PPF Account: The Public Provident Fund (PPF) is considered a long-term retirement-oriented investment. If the salaried person chooses to remain in old Income Tax Slabs for FY20-21, then he or she would be eligible for income tax deduction under Section 80C of the income tax act 1961 on up to Rs 1.5 lakh investment in one financial year. However, in December 2019, the Narendra Modi Government made some changes in the PPF rules and hence a PPF account holder needs to know those changes because it is directly related to one's personal finance and in the long-run, it would have some impact on their long-term retirement fund as well.

Elaborating upon the new PPF rules Jitendra Solanki, a SEBI registered tax and investment expert said, "Most important change made in recent Finance Ministry's notification in regard to PPF is lowering the interest rate on loan against PPF from 2 per cent to 1 per cent. Earlier, premature closure of PPF was not allowed, now one can close one's PPF account after five years of investment and joint PPF account can't be opened."

 
 

 

On top 5 important information that a PPF account holder needs to be aware of Solanki listed out the following information:

1] Number of PPF Accounts: One individual can have only one PPF account and one PPF minor account. The PPF minor account can be opened by either of the parents and in case of a specially-abled child, a guardian can open a PPF minor account even though the mentally challenged child is an adult.

 

2] PPF Investment: A PPF account holder can invest a minimum of Rs 500 to a maximum of Rs 1.5 lakh per annum. The upper limit is inclusive of all other PPF accounts opened by an individual means the net investment by an individual in one's PPF account and PPF Minor accounts should not go beyond Rs 1.5 lakh in a year.

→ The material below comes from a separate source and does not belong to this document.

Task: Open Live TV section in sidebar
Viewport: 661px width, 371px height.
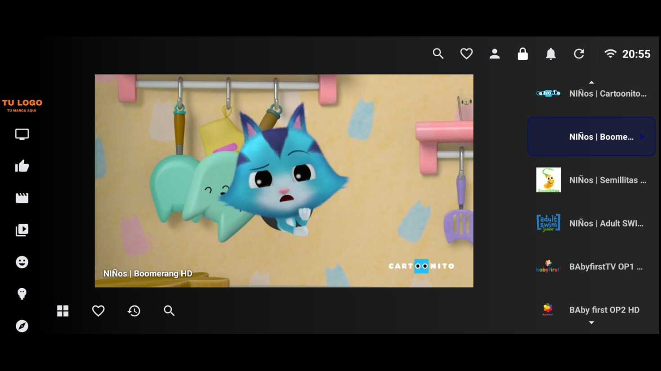Action: pyautogui.click(x=22, y=134)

3] PPF Account Closure: In case of a change in one's residential address, premature PPF account closure is allowed but not before five years of the PPF account.

4] Emergency Fund: In the case of any debt-default by the PPF account holder, the PPF account can't be attached against any court decree. so, your PPF balance can be an emergency fund in the case of such financial default; and 

5] PPF Account Revival: PPF account can be revived during the maturity period through the payment of Rs 50 and Rs 500 arrears for each year of PPF investment default.